Ao tomar conhecimento pela abundante crítica literária produzida após a
morte do escritor de que O Ventre é o
seu melhor romance fui correndo ao livro.
E o livro é mesmo
espetacular! Foi publicado pela primeira vez em 1958, escrito sob a influência
do existencialismo francês – segundo o próprio Cony. O narrador é ao mesmo
tempo protagonista e anti-herói, de uma amargura que chega a doer, a reproduzir
a falta de sentido da vida que se repete eternamente.

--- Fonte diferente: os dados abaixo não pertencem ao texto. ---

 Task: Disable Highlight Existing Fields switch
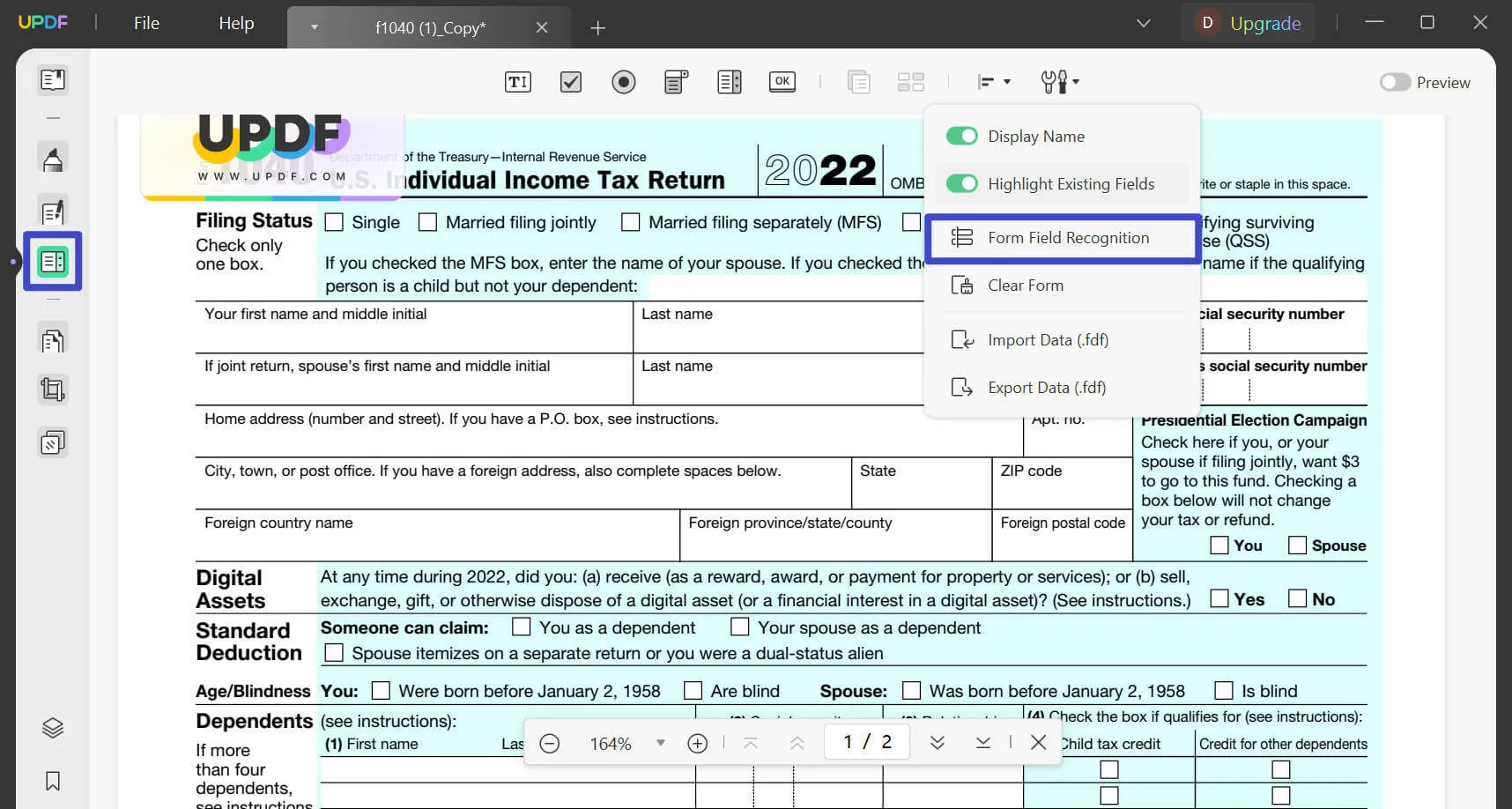coord(961,184)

O estilo é magistral, verdadeiro
“romance de formação”. Eis uma pequena amostra também do lirismo presente no
romance:
“Fumei um cigarro
na janela. A lua derramava uma luz indecente em cima do vale. O rio brilhava,
bicho de escamas que, em alguns pontos, refletia o luar.
Pulei a
janela. O calor era intenso, o chão devolvia o mormaço do dia.
Na margem do rio
me deu vontade. Tirei a calça do pijama. Mergulhei num lugar que sabia fundo,
nadei de um lado para o outro, sentindo-me bem. Explorei as grotas. Havia
maiores do que a minha, talvez dessem mais peixe, não custaria explorá-las,
mergulhava até onde podia, encontrava raízes de árvores, não, não dava traíras.
Depois das
pedras o rio se abria num largo trecho sem obstáculos. A correnteza era então
mais forte. Experimentei os músculos. Fui à outra margem e voltei, saindo quase
no mesmo lugar. Boa forma física, os anos em cima dos caminhões, a rudeza da
estrada, os imprevistos da solidão haviam temperado o corpo, eu estava bem de
músculos, para minha idade estava ótimo.”
Em resumo: leitura
obrigatória!
Em tempo: minha edição é
de 1998, da Companhia das Letras, com capa de Victor Burton (exibida acima). (O
livro permaneceu em silêncio durante muitos anos na estante de minha casa, até
que resolvesse tomá-lo para a leitura. Não é preciso ler imediatamente todo
livro que compramos. Eles podem esperar.)
A mais recente edição
saiu pela Nova Fronteira, em 2016, com a capa exibida abaixo. Deixo ao leitor a
melhor escolha. Eu, prefiro a primeira, pela sutileza.
O louco e suas provocações literárias de dar água na boca. Como ler tudo?